Submitted to: BARC Poster Day
Publication Type: Abstract Only
Publication Acceptance Date: April 25, 2011
Publication Date: April 27, 2011
Citation: Macarisin, D., Obrien, C.N., Bauchan, G.R., Fayer, R., Jenkins, M.C. 2011. Imunolocalization of delta-giardin within the ventral disc of Giardia duodenalis using laser scanning confocal microscopy. BARC Poster Day.

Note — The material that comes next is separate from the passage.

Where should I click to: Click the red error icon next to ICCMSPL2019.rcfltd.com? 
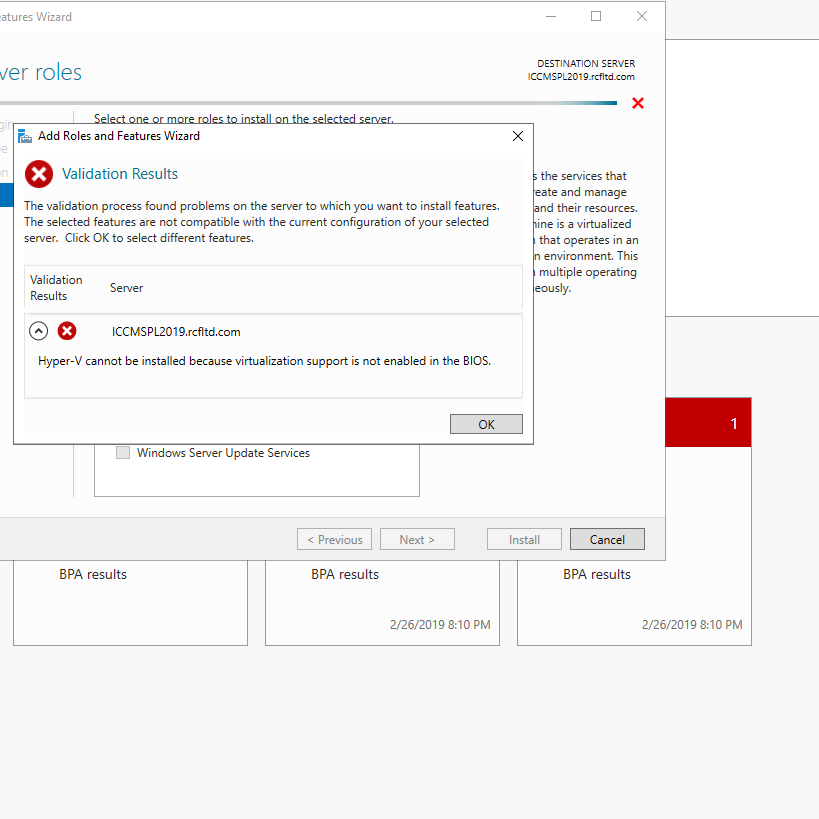(x=67, y=331)
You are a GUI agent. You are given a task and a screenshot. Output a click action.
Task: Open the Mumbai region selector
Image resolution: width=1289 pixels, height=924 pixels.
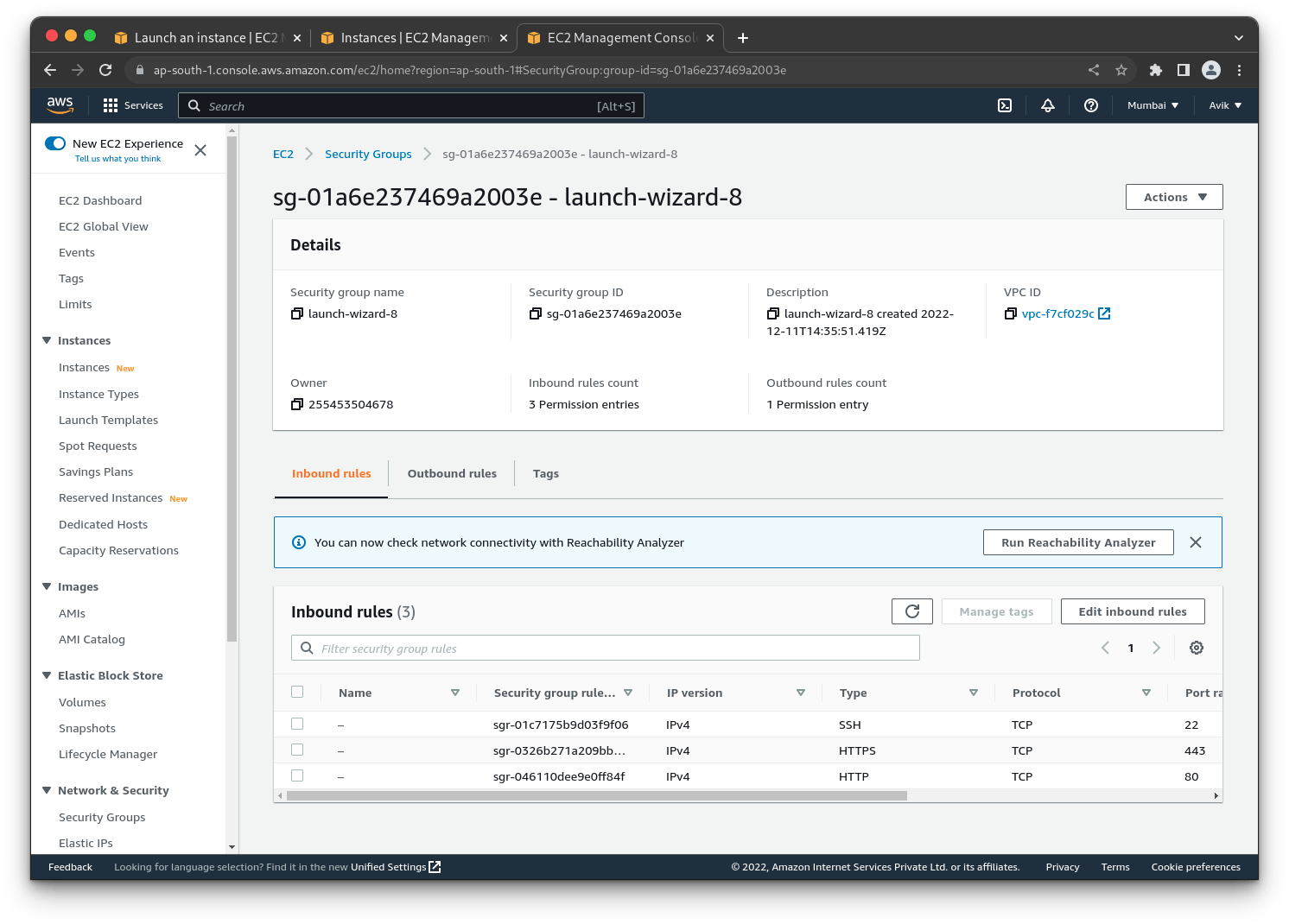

Giardia duodenalis is a ubiquitous protozoan parasite that colonizes the upper small intestine of humans and animals causing diarrheal disease. To maintain infection within the small intestine, trophozoites (the replicative stage of the parasite) attach to the epithelial layer of the gut and resist its peristaltic movement, bolus flow and continuous shedding of mucus and cells. A unique Giardia organelle, the ventral disc, is believed to play a key role in adherence of trophozoites to epithelial cells of the intestine; however the mechanism of attachment is still unclear. Previous studies demonstrated that antibodies against recombinant delta-giardin inhibited trophozoite adherence to glass microscope slides, suggesting potential role for delta-giardin in pathogen attachment to host epithelium. Current study was conducted to gain insight into the spatial localization of delta-giardin in both trophozoite and cyst stages with the aid of laser scanning confocal microscopy and polyclonal antibodies against recombinant delta-, ß-, and alpha2-giardin. Multiplex immunolocalization of all 3 giardins showed that in trophozoites and encysted forms of the parasite delta-giardin is strictly associated with the ventral disc. Optical sectioning of the ventral discs, together with quantitative measurement of the immunofluorescence for delta- and ß-giardin, demonstrated that these proteins share a great degree of colocalization. Delta-giardin, however, is positioned much more ventrally and therefore represents the actual adhesive side of the disc potentially playing an important role in adhesion. These findings provide further support for the crucial role of delta-giardin in Giardia virulence and highlight the potential of the giardins as promising targets for immunotherapy of giardiasis.